┏━━
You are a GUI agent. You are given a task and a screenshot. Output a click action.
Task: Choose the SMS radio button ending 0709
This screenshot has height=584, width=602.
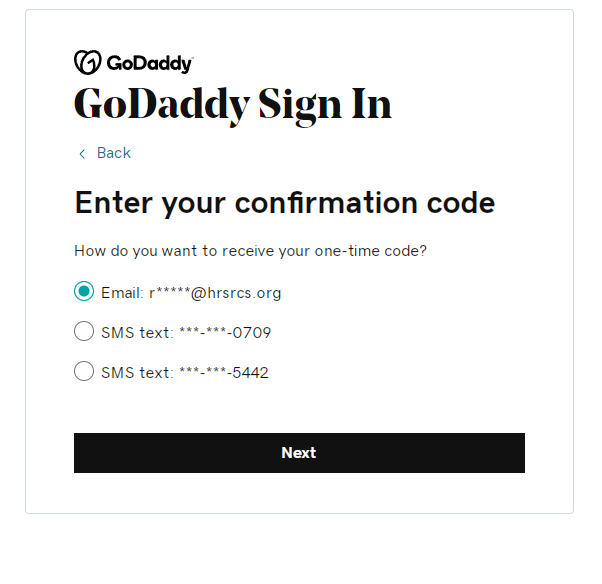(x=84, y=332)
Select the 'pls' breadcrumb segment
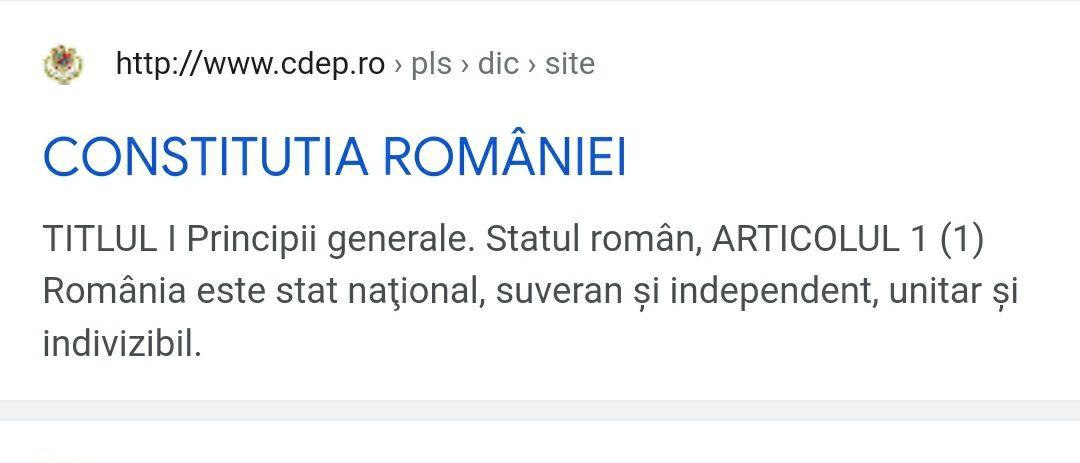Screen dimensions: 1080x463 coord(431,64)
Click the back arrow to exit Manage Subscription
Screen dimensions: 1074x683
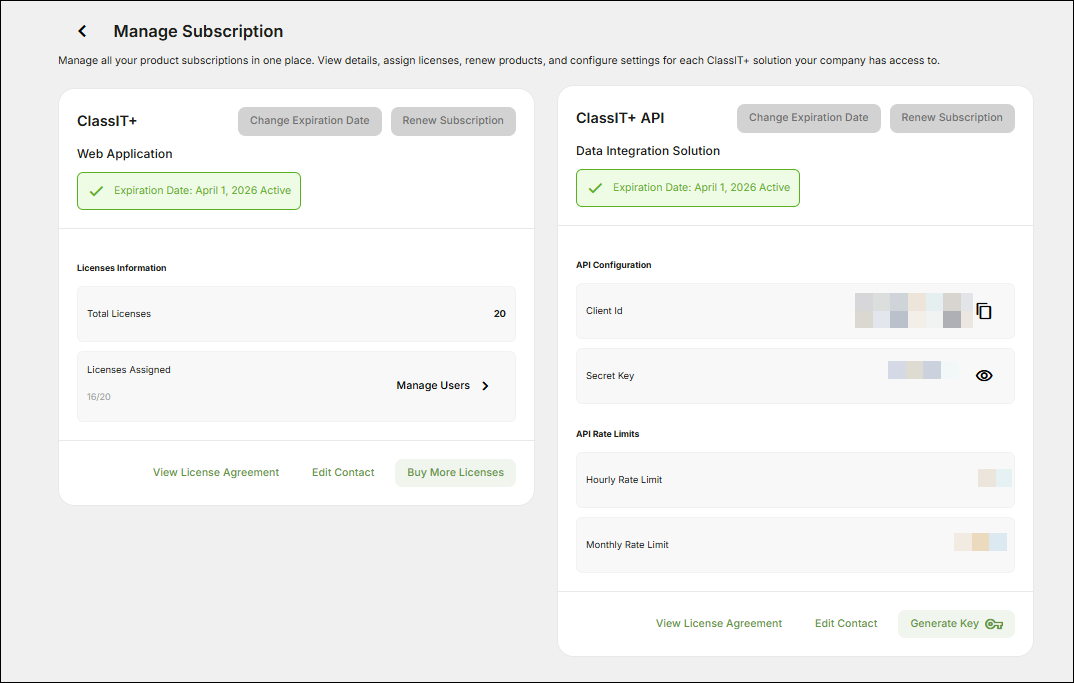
┗━━
• ACTION ITEM
Exactly the lines from the line with "Click the back" through the last line of the listing, both included, should be extracted, and the pictures left behind.

• RESULT FOR THIS EXERCISE
Click the back arrow to exit Manage Subscription
Screen dimensions: 1074x683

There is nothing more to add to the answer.